Besides conversion to hg19 coordinated, few changes are made here to suit our purposes, which is to identify if query amino acids have any UniProt annotation. See ‘Processing pipeline’ section for details.
Restructured, hg19-converted Bed files. This is what you probably are interested in.
Two merged files each containing selective sequence annotations of interest, as listed below.
a. Merged file - Type 1 has following annotation types merged into a single file.
1 Active site
2 Binding site for any chemical group
3 Calcium binding region
4 Cross-link between proteins
5 Disulfide bond
6 Glycosylation-PTM
7 Interesting site
8 Lipidation-PTM
9 Metal binding site
10 Motif
11 Nucleotide binding region
12 Other PTM
13 Signal peptide
14 Transit peptide
15 Zinc finger region
b. Merged file - Type 0 has following annotation types merged into a single file.
1 Active peptide
2 Chain
3 Coiled coil
4 DNA binding domain
5 Domain
6 Intramembrane
7 Natural variant
8 Region of interest
9 Repeated motifs or domains
10 Topological domain
11 Transmembrane region
Reformat Bed files as follows:
a. Replace score column (5th column), which is zero by default in UniProt provided data, with corresponding sequence annotation type as shown below.

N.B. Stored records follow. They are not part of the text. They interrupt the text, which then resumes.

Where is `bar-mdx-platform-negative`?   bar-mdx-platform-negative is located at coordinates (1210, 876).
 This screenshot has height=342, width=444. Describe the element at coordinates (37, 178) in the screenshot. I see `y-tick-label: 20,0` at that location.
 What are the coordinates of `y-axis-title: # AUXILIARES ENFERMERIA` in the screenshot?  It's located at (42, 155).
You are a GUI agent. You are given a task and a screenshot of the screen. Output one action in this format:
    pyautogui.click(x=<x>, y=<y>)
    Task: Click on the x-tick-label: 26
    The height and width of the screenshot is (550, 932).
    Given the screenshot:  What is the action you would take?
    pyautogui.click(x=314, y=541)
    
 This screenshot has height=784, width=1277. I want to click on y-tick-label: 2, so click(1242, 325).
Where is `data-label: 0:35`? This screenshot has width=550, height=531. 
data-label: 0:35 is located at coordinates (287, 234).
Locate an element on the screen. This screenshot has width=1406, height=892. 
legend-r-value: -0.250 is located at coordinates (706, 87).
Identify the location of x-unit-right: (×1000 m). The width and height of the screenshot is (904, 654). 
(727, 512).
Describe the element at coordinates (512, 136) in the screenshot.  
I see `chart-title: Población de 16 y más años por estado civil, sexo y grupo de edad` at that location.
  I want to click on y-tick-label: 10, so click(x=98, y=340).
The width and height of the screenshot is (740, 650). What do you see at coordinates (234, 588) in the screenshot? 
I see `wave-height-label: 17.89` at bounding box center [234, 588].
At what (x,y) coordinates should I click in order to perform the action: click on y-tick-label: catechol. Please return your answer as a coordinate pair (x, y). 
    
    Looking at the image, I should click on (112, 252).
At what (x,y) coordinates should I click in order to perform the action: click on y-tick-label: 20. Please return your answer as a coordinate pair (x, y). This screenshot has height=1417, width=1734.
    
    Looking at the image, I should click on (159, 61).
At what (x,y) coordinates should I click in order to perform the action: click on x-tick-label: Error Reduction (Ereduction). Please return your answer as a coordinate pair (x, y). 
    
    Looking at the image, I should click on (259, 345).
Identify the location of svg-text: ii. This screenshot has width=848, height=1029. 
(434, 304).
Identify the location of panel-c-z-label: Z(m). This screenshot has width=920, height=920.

Original format by UniProt:
>chr1 7970956 7970959 Q99497 0 + 7970956 7970959 255,102,102 1 3 0 . Nucleophile. Pubmed:20304780, Pubmed:25416785
Format we used here:
>chr1 8031016 8031019 Q99497 Active site + 8031016 8031019 255,102,102 1 3 0 . Nucleophile. Pubmed:20304780, Pubmed:25416785
b. Restructure the rows in Bed files that have non-continuous amino acids as in example below.
```
Original format by UniProt (this line has coordinates for three, non-continuous amino acids):
>chr1 1633782 1633815 O75900 0 + 1633782 1633815 0,153,0 3 3,3,3 0,12,30 . Zinc; catalytic.
Format we used here (one amino acid per row, if non-continuous):
>chr1 1569161 1569164 O75900 Metal binding site + 1569161 1569164 0,153,0 1 3 0 . Zinc; catalytic.
>chr1 1569173 1569176 O75900 Metal binding site + 1569173 1569176 0,153,0 1 3 0 . Zinc; catalytic.
>chr1 1569191 1569194 O75900 Metal binding site + 1569191 1569194 0,153,0 1 3 0 . Zinc; catalytic.
```
Resulting Bed files are what you probably need if you are looking for replacement for UniProt provided hg38 genome coordinates in hg19 format.
We further merge sequence annotation types of our interest into two Bed files.
Download the resulting merged bed files:
UniProt’s license applies for the genome coordinates data available in this repository. Thanks to UniProt for permitting us to distribute this data in hg19 format. Data is distributed in the hope that it will be useful, but WITHOUT ANY WARRANTY; without even the implied warranty of MERCHANTABILITY or FITNESS FOR A PARTICULAR PURPOSE. Code in this repository is distributed under MIT license.